- Biofuels
- Policy and Regulations
- Transportation Ecosystem
- Bioenergy
Post-Pandemic Global Biofuels Markets Face Mixed Policy Signals
Global biofuels markets have stabilized after the COVID-19 pandemic led to one of the most shocking demand disturbances in history. Now policies could determine the pace of future growth. More than 80 countries have liquid biofuels blending mandates in place today. However, many countries have stalled or lowered blending mandates in response to macroeconomic uncertainty around inflation, the pandemic, rising food and fuel prices, and the war in Ukraine.
Macroeconomic Uncertainty Stalls Biofuels Support in Most Developed Markets
The US, the world’s largest ethanol producer, increased its ethanol production targets in December 2022 from 15 billion gallons in 2023 to 15.25 billion gallons for both 2024 and 2025. Moreover, the Inflation Reduction Act extended existing biofuels Production Tax Credits through 2024. However, while incentives for EVs are increasing, current policies for biofuels offer little certainty beyond 2025.
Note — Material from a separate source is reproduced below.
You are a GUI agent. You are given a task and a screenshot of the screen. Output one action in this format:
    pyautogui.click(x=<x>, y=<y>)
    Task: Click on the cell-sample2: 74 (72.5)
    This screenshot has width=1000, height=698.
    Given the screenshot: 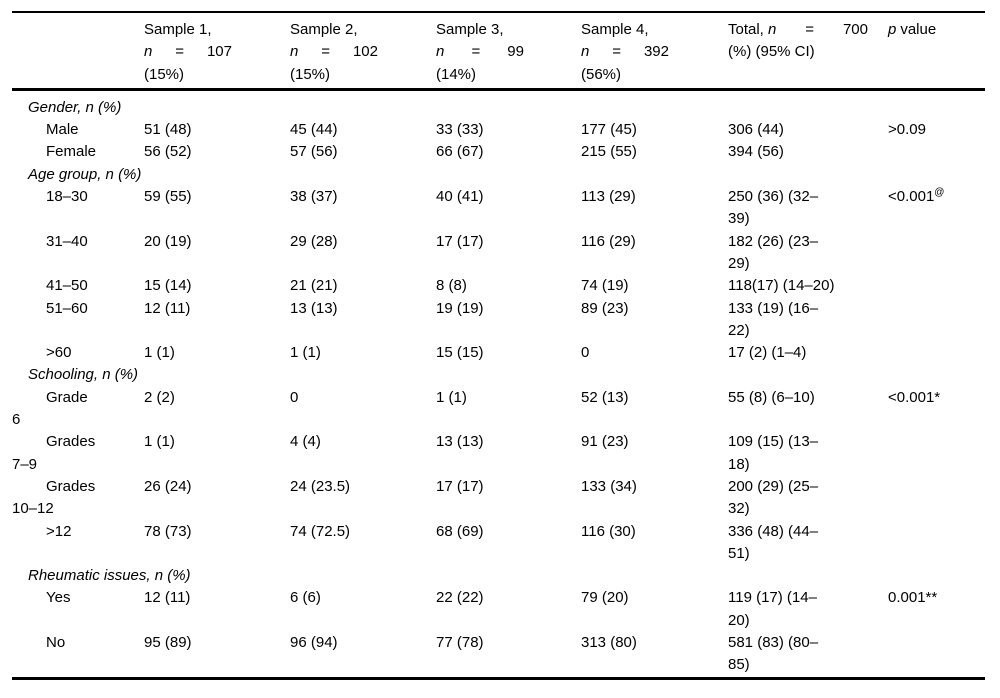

In Brazil, the world’s second-largest ethanol producer, the ethanol blending mandate sits at a much higher rate of 27%. The RenovaBio policy mandated a 15% biodiesel blend by 2023, but that target was lowered to 10% in 2022 due to supply and price concerns, then brought back up to 12% in April 2023. Colombia also delayed implementing biofuels policies because of high feedstock prices; in 2022, it decreased its ethanol blending mandate to 6% and its biodiesel mandate to 10%. On the other hand, Argentina, which initiated a 12% ethanol blending mandate and a 5% biodiesel mandate in August 2021, further increased its biodiesel mandate to 7.5% in June 2022.
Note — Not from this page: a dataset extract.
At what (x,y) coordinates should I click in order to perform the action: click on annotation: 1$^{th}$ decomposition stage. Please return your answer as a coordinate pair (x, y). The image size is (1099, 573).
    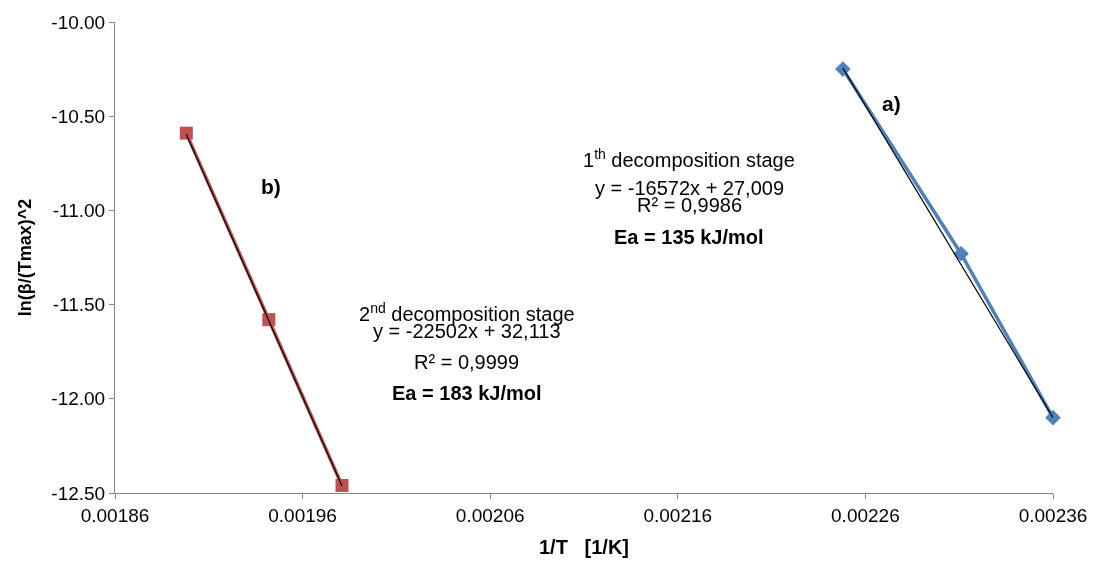
    Looking at the image, I should click on (689, 159).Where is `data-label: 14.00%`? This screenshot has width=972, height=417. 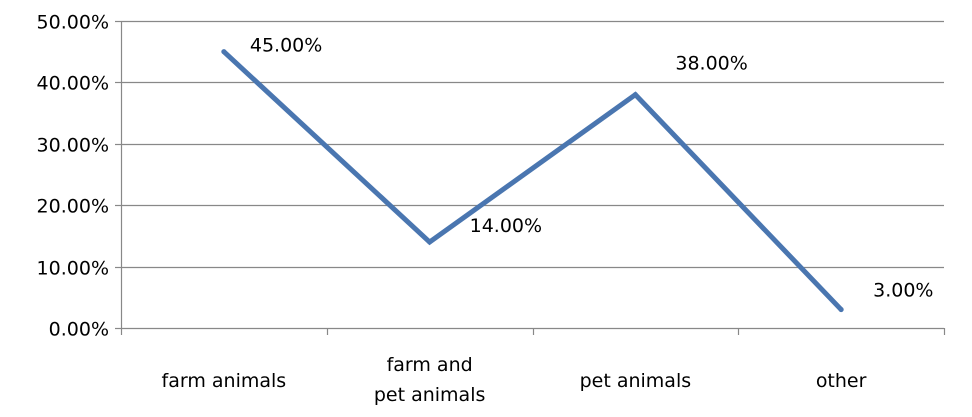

In Europe, the EU wants 14% of its transportation sector on renewables by 2030, including a minimum share of 3.5% advanced biofuels. However, the legislation includes credits for public charging stations when renewable electricity is supplied to EVs, which could reduce the market share for biofuels. At the member state level, Finland stalled its blending targets in response to rising prices, slashing its biofuels mandates for 2022-23 from 19.5% to 12% in April 2022. The EU also imposes restrictions on the share of biofuels and bioliquids produced from food and feed crops.
E20 Gains Traction in Asia Pacific
Asia Pacific is one of the most promising markets for bioenergy in the next 5 to 10 years, in terms of both production and consumption. In February 2023, India began offering fuel blended with 20% ethanol, known as E20 fuel, to combat pollution. Although the technology is still unproven, this “second-generation” ethanol—produced from biomass such as rice straw—could help India reach its ethanol blending goal of 20% by 2025, which was accelerated from an original 2030 target.
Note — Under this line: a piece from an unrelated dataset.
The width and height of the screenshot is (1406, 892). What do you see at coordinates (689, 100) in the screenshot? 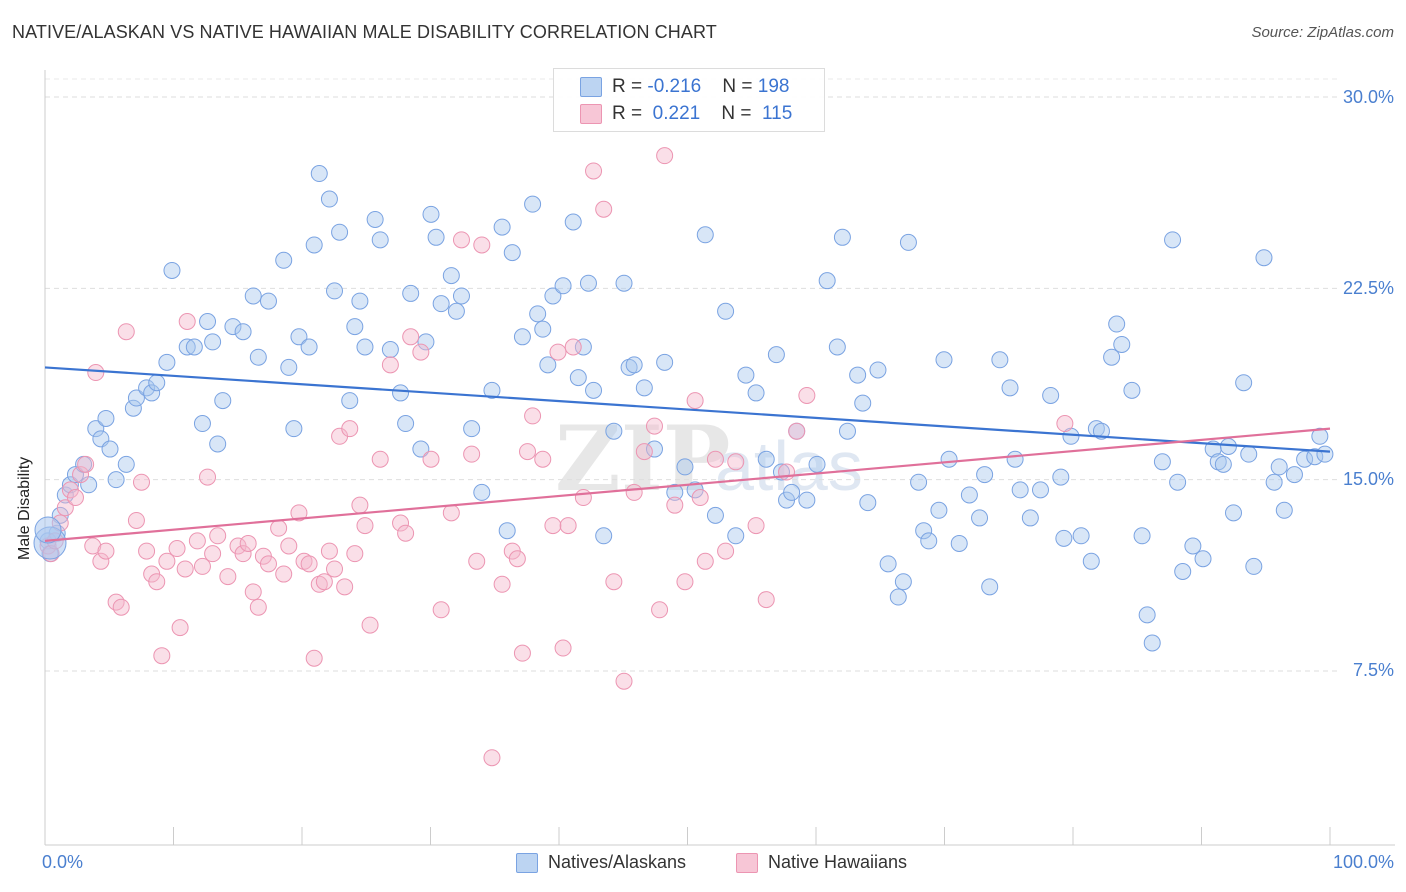
I see `stats-legend: R = -0.216 N = 198 R = 0.221 N = 115` at bounding box center [689, 100].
The Philippines is also considering adopting the use of E20, which would double the country’s current E10 mandate. The move is meant to allow ethanol made from sugarcane and molasses to replace imports of refined petroleum products, which account for approximately 70% of the country’s gasoline pool.
Indonesia plans to introduce a 40% biodiesel blending mandate but has delayed implementing it due to rising prices. In 2017, China announced plans to implement a 10% ethanol blending mandate starting in 2020; however, the country backtracked amid criticism over competition with food and has lately favored policies supporting EVs over biofuels.
Growing policy support for biofuels in the Asia Pacific region should drive further growth beyond 2030. Guidehouse Insights’ latest Market Data: Bioenergy Production and Utilization Market report forecasts biofuels production in Asia Pacific will grow at a compound annual growth rate of 9.4% between 2022 and 2031, with ethanol leading the way, followed closely by renewable diesel and biodiesel. The region also stands to emerge as a clear leader in using biomass for power generation, as well as a leader in biogas production, which is forecast to increase sevenfold in Asia Pacific in the next 10 years.